Nous ne fûmes pas peu surpris, mon
compagnon et moi, de cet emportement
d' un homme à qui nous ne pensions point
du tout ; ce fut pour l' ânier un sujet de
rire sur nouveaux frais, et pour le coup je
ne pus m' empêcher de suivre son exemple,
quoique d' ailleurs je n' en eusse aucune envie.
Nous achevâmes par là de déconcerter
notre hôte, qui, ne doutant plus que
nous n' eussions découvert la mèche, en
devint plus furieux. Il ôta brusquement le
plat de dessus la table en nous disant :
allez rire et manger ailleurs ; je ne loge
point de gens qui se moquent de moi à ma
barbe : vous n' avez qu' à me payer et sortir
de ma maison ; après quoi, je vous
permets de rire tant qu' il vous plaira.
Mon camarade, qui se sentait de l' appétit,
ne vit pas sans peine emporter le
plat. Il prit son sérieux, et dit à l' hôte d' un
ton aigre-doux : à qui en avez-vous, cousin ?
Qui vous demande votre âge, et qui
vous appelle grosse tête ? Grosse tête ou
non, répliqua l' hôte, je dis que c' est une
tête de veau bien fraîche et des meilleures.
Il prononça ces mots avec toutes les
démonstrations d' un homme qui se préparait
à nous battre ; mais l' ânier, qui le connaissait
mieux que moi, et qui était bon
pour lui, se leva de table ; et faisant à son
tour le rodomont : par saint Jacques !
S' écria-t-il, est-ce qu' il y a quelque ordonnance
qui règle de quoi l' on doit rire dans
cette hôtellerie ? Ou si l' on a mis une taxe
là-dessus ? Je ne vous dis pas cela, répondit
l' hôte d' un air radouci ; je dis seulement
que je ne souffrirai pas qu' on me
tourne en ridicule chez moi, ni qu' on me
fasse passer pour un homme qui traite mal
ses hôtes. Qui vous parle de mauvais traitement ?

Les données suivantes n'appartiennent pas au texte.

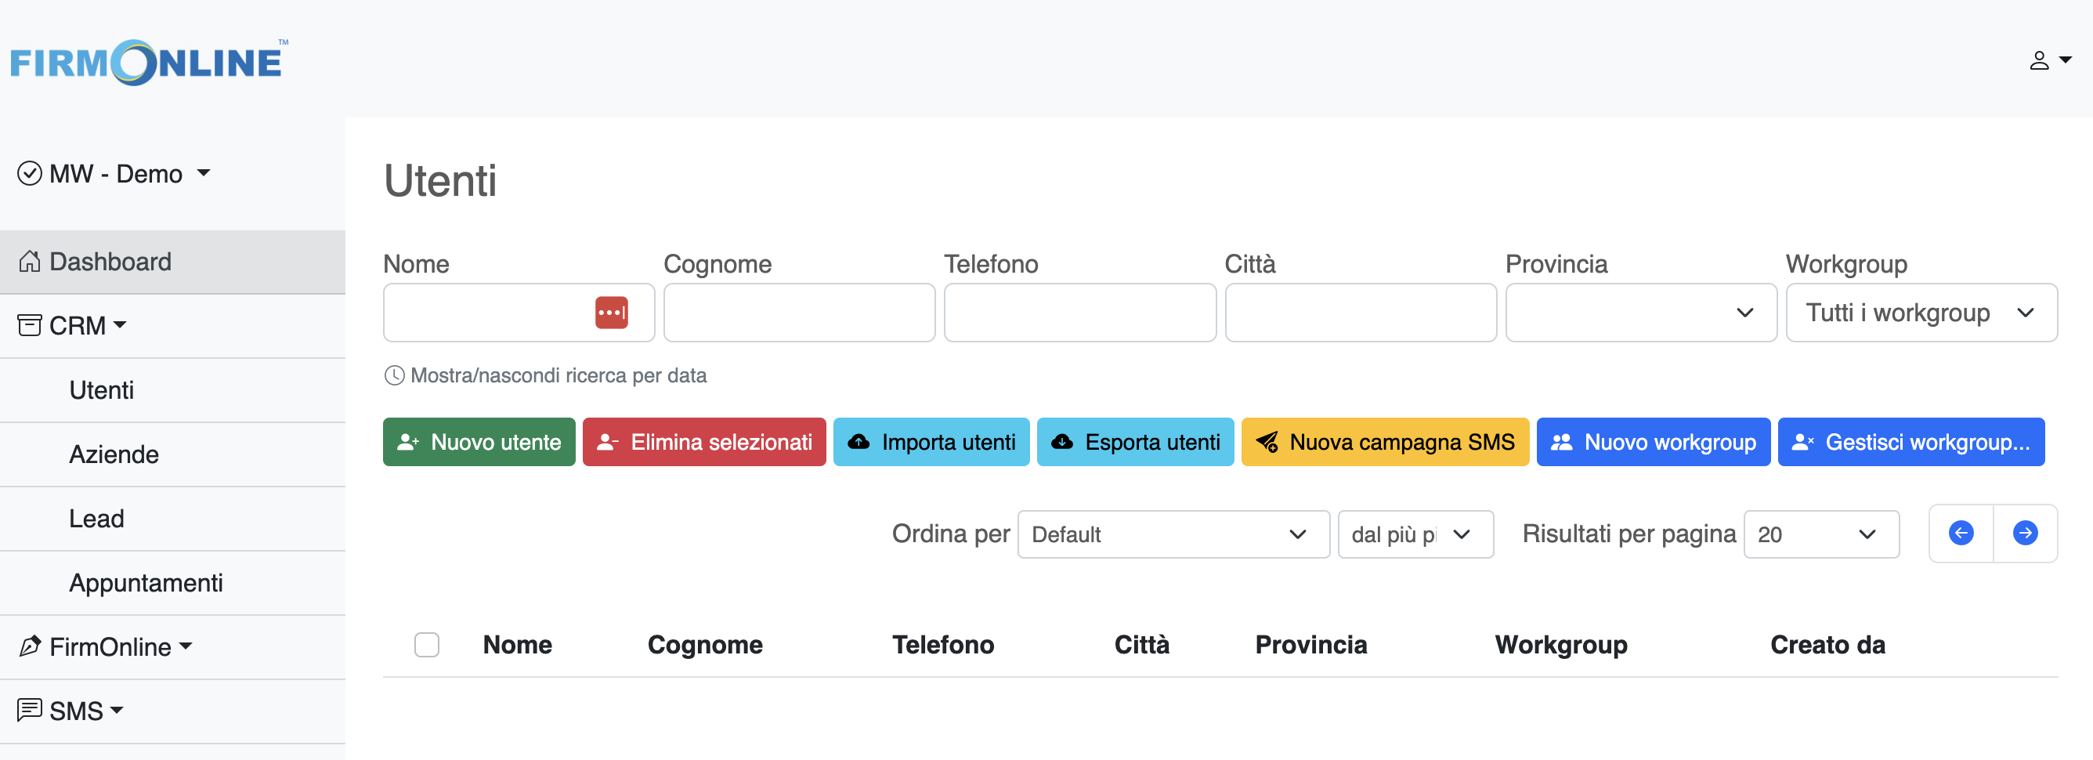Click the blue right arrow pagination icon
The height and width of the screenshot is (760, 2093).
click(2025, 533)
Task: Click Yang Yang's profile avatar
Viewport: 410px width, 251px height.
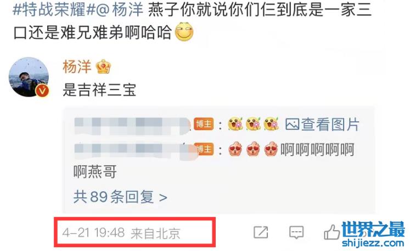Action: [x=29, y=77]
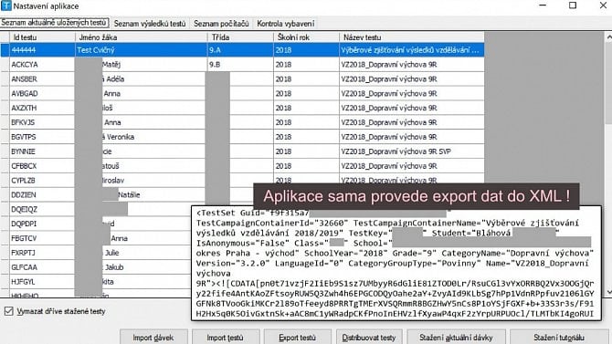Open the 'Seznam výsledků testů' tab
Screen dimensions: 612x344
[150, 24]
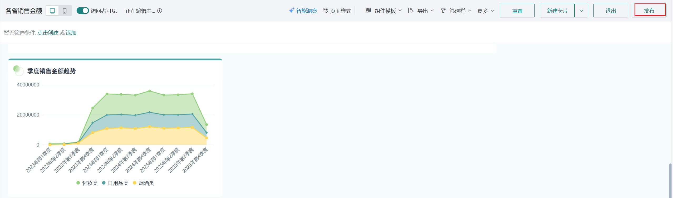Viewport: 673px width, 198px height.
Task: Click the 组件模板 grid icon
Action: click(368, 11)
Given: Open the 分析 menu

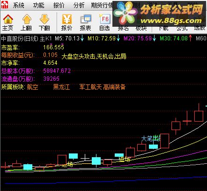Looking at the screenshot, I should click(79, 5).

Reprit l' ânier. Qui songe à se moquer
de vous ? Remettez promptement sur
la table cette cervelle, vous verrez que ce
n' est point de cela que nous rions. Croyez-moi,
laissez rire et pleurer les gens chez
vous sans y trouver à redire.
Ce discours de l' ânier fit son effet ; le délicieux
ragoût qui nous avait été comme
arraché des mains nous fut rendu, et nous
voilà tous d' accord. Mon compagnon reprit
sa place, et continuant de parler à
l' hôte : apprenez, lui dit-il, que, si je me
moquais de vous, je ne vous en cacherais
pas la cause, tant je suis franc ; c' est mon
caractère : ce n' est donc pas de vous que
nous rions, c' est de cette façon d' omelette
que vous nous donnez là ; elle m' a fait
souvenir de certaine aventure que mon petit
camarade que vous voyez a eue aujourd' hui
dans une taverne où nous avons dîné.
Si l' ânier en fût demeuré là, j' en aurais
été quitte à bon marché ; mais il me fallut
avoir la patience d' essuyer pour la troisième
fois l' histoire des deux soldats et la
mienne, dont il fit impitoyablement le récit
à notre hôte dans les termes et avec de
si grandes démonstrations de joie, qu' il
semblait se baigner en eau rose en faisant
cette narration.
L' hôte eut tout le loisir de reprendre ses
esprits pendant un si long détail ; et jugeant
qu' il avait pris l' alarme mal à propos,
il s' avisa de jouer un autre personnage.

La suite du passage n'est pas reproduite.